Perguntado a Alessi, de que forma eram descartados estes componentes eletrônicos antes dessa iniciativa, ele comenta que provavelmente isso iria para o lixo comum, doméstico. “A gente sabe que hoje em dia, mesmo incomodando, ocupando espaço, as pessoas guardam esses materiais. É um evento que pegou e nos deixa muito felizes. É o maior do Brasil dando exemplo para todo o país!”, exclama.

 

Em campo

Leila Maria Sotocorno e Silva, 35 anos, coordenadora do curso de Engenharia Ambiental, fala sobre a importância dos acadêmicos estarem envolvidos na ação. Segundo ela, quando o aluno sai para uma atividade de extensão desse porte, ele só tem a ganhar.
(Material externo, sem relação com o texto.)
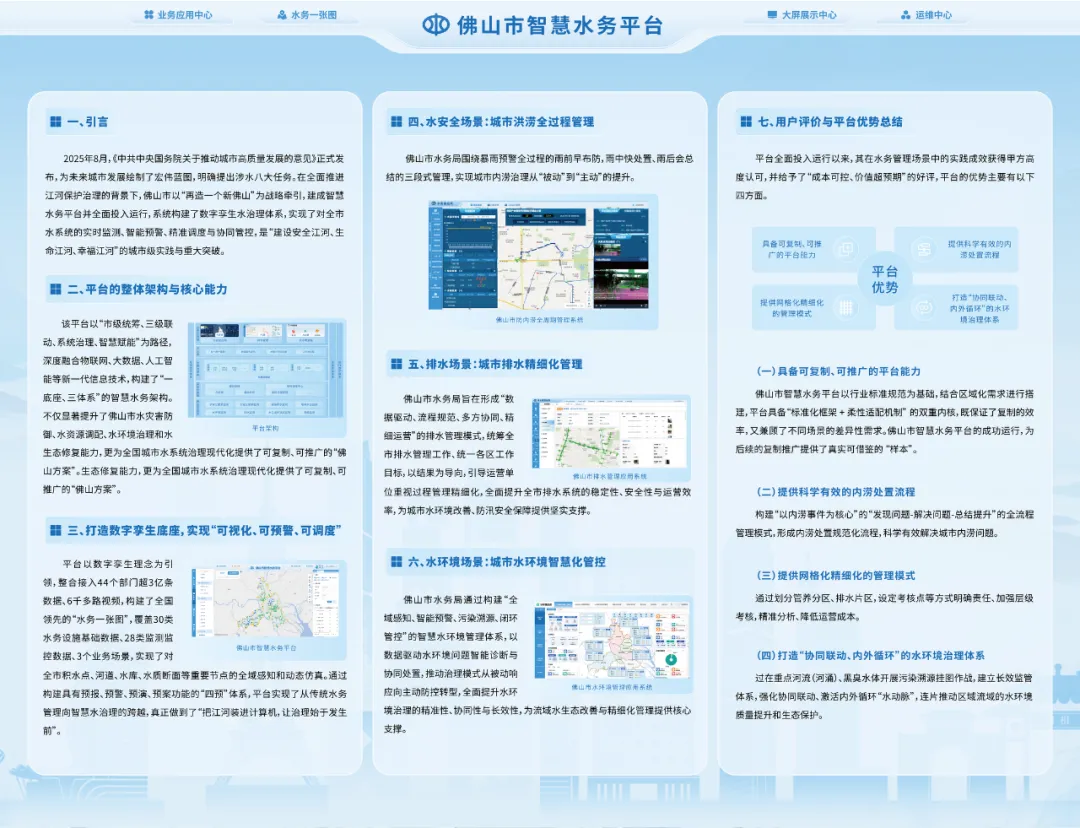This screenshot has height=828, width=1080.
Task: Click the icon beside 业务应用中心
Action: point(148,16)
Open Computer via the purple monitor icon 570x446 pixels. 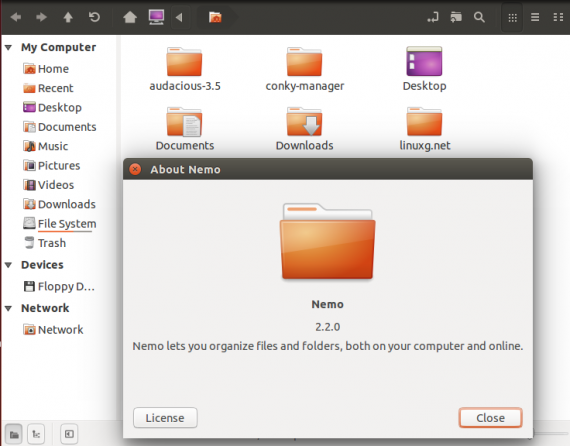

Primeiro porque os participantes conversam entre si, entre os diversos cursos envolvidos, então, não só aprendem, como ensinam uns aos outros.

“Eles se encantam com a magnitude do evento. Alguns estão participando pela primeira vez, em especial a Engenharia Ambiental apoia o evento, porque é tudo que ensinamos em sala de aula: a necessidade de reutilizar esses resíduos, reciclar, destinar para um local adequado”, comenta Leila. “Além do contato direto com a população, eles conseguem colocar em prática todos os ensinamentos em sala de aula. Ou seja, esse evento de promoção de educação ambiental está totalmente ligado à Engenharia Ambiental e Sanitária, pois mostra que é possível contribuir com o meio ambiente e que não é difícil”, acrescenta.

A coordenadora ainda parabeniza a comunidade prudentina, que antes mesmo do evento iniciar oficialmente, já estava levando os materiais. A participação do aluno é importante, porque ele se engaja, e ao se envolver e perceber a dimensão se educa e educa a família, os amigos. E, neste ano, estamos todos vestidos com camisetas na cor amarela, adiantando boas energias e vibrações para a Copa do Mundo [risos]”, brinca o secretário.